If a person is hungry and sings a wolf song, he
is likely to find food. Men going on a hunting trip sing these
songs, which bring them good luck. The bear has very powerful
medicine. Sometimes he takes pity on people and helps them, as
in the story of Mik'-api.
Some Piegan, if they wish to travel on a certain
day, have the power of insuring good weather on that day. It is
supposed that they do this by singing a powerful song. Some of
the enemy can cause bad weather, when they want to steal into
the camp.
People who belonged to the Sin'-o-pah band of the
I-kun-uh'-kah-tsi, if they were at war in summer and wanted a
storm to come up, would take some dirt and water and rub it on
the kit-fox skin, and this would cause a rainstorm to come up.
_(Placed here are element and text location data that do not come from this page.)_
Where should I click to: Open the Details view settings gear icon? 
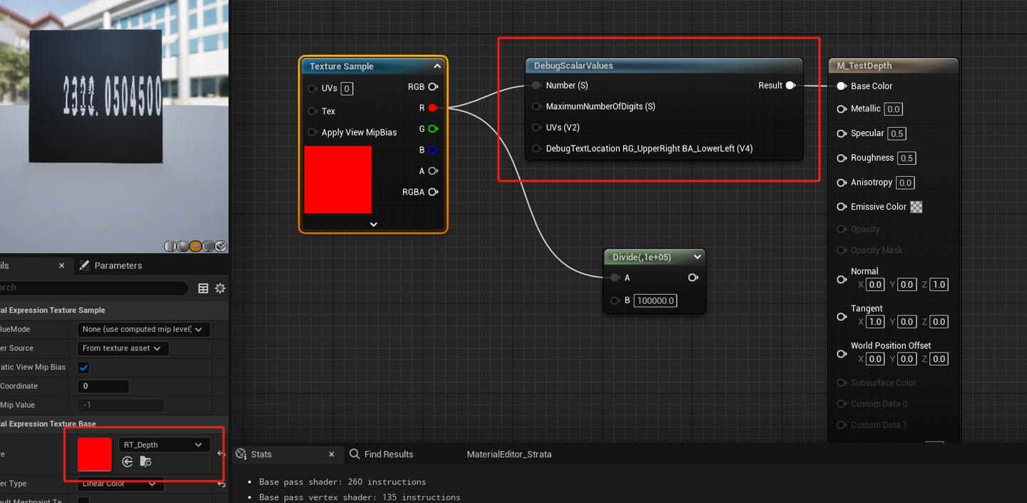click(x=220, y=288)
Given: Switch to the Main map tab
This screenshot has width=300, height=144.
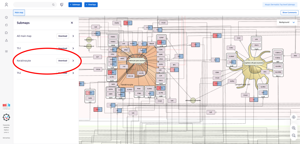Looking at the screenshot, I should coord(19,13).
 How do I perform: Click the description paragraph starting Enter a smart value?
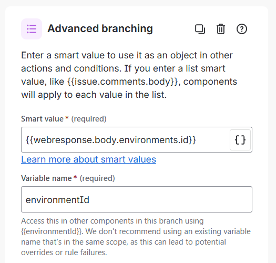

In winter, snow and dirt would be rubbed on the skin and this
would bring up a snowstorm.
Certain places and inanimate objects are also
greatly reverenced by the Blackfeet, and presents are made to
them.
The smallest of the three buttes of the Sweet
Grass Hills is regarded as sacred. "All the Indians are afraid
to go there," Four Bears once told me. Presents are sometimes
thrown into the Missouri River, though these are not offerings
made directly to the stream, but are given to the Under Water
People, who live in it.
Mention has already been made of the buffalo
rock, which gives its owner the power to call the buffalo.
Another sacred object is the medicine rock of the
Marias. It is a huge boulder of reddish sandstone, two-thirds
the way up a steep hill on the north bank of the Marias River,
about five miles from Fort Conrad. Formerly, this rock rested on
the top of the bluff, but, as the soil about it is worn away by
the wind and the rain, it is slowly moving down the hill. The
Indians believe it to be alive, and make presents to it. When I
first visited it, the ground about it was strewn with decaying
remnants of offerings that had been made to it in the past.
Among these I noticed, besides fragments of clothing, eagle
feathers, a steel finger ring, brass ear-rings, and a little
bottle made of two copper cartridge cases.
Down on Milk River, east of the Sweet Grass
Hills, is another medicine rock. It is shaped something like a
man's body, and looks like a person sitting on top of the bluff.
Whenever the Blackfeet pass this rock, they make presents to it.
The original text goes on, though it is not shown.